NAME
acme-client
—
ACME client
SYNOPSIS
acme-client |
[-ADFnrv ] [-f
configfile] domain |
DESCRIPTION
The acme-client
utility is an Automatic
Certificate Management Environment (ACME) client.
The options are as follows:
-A
- Create a new RSA account key if one does not already exist.
-D
- Create a new RSA domain key if one does not already exist.
-F
- Force updating the certificate signature even if it's too soon.
-f
configfile- Specify an alternative configuration file.
-n
- No operation: check and print configuration.
-r
- Revoke the X.509 certificate.
-v
- Verbose operation. Specify twice to also trace communication and data transfers.
- domain
- The domain name.
acme-client
looks in its configuration for
a domain section corresponding to the domain given as
command line argument. It then uses that configuration to retrieve an X.509
certificate. If the certificate already exists and is less than 30 days from
expiry, acme-client
will attempt to refresh the
signature. Before a certificate can be requested, an account key needs to be
created using the -A
argument.
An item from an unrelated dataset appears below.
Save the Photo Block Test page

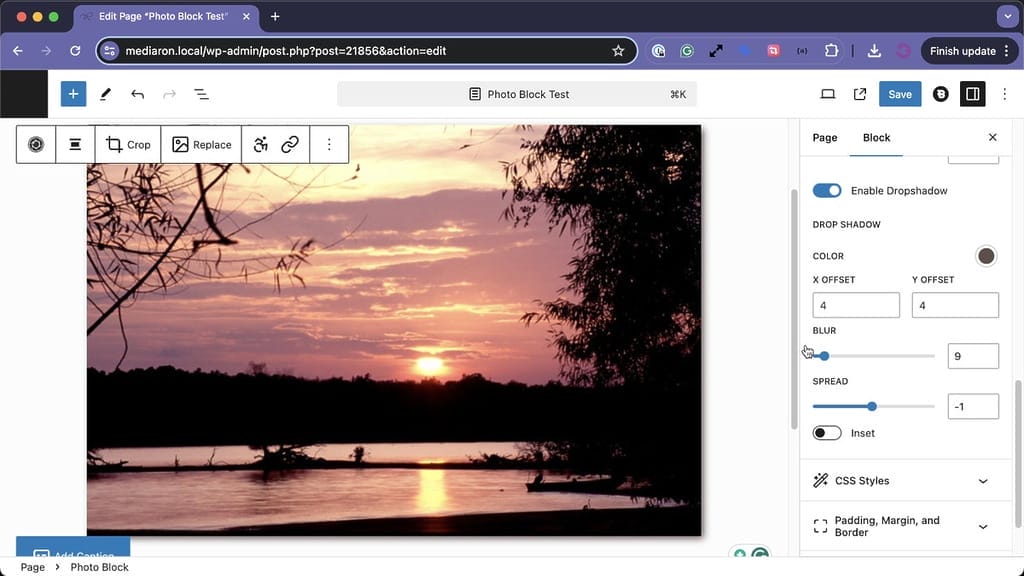(x=899, y=93)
The first time a
certificate is requested, the RSA key needs to be created with
-D
.
Challenges are used to verify that the submitter has access to the
registered domains. acme-client
only implements the
“http-01” challenge type, where a file is created within a
directory accessible by a locally-run web server. The default challenge
directory /var/www/acme can be served by
httpd(8) with this location block, which will properly map response
challenges:
location "/.well-known/acme-challenge/*" { root "/acme" request strip 2 }
FILES
- /etc/acme-client.conf
- Default configuration.
- /var/www/acme
- Default challengedir.
EXIT STATUS
acme-client
returns 1 on failure, 2 if the
certificates didn't change (up to date), or 0 if certificates were changed
(revoked or updated).
EXAMPLES
To initialize a new account and Domain key:
# acme-client -vAD
example.com
To create and submit a new key for a single domain, assuming that the web server has already been configured to map the challenge directory as above:
# acme-client -vD
example.com
A daily cron(8) job can renew the certificate:
acme-client example.com &&
rcctl reload httpd
SEE ALSO
STANDARDS
Automatic Certificate Management Environment (ACME), https://tools.ietf.org/html/draft-ietf-acme-acme-03.
HISTORY
The acme-client
utility first appeared in
OpenBSD 6.1.
AUTHORS
The acme-client
utility was written by
Kristaps Dzonsons
<kristaps@bsd.lv>.
BUGS
The challenge and certificate processes currently retain their (root) privileges.
For the time being, acme-client
only
supports RSA as an account key format.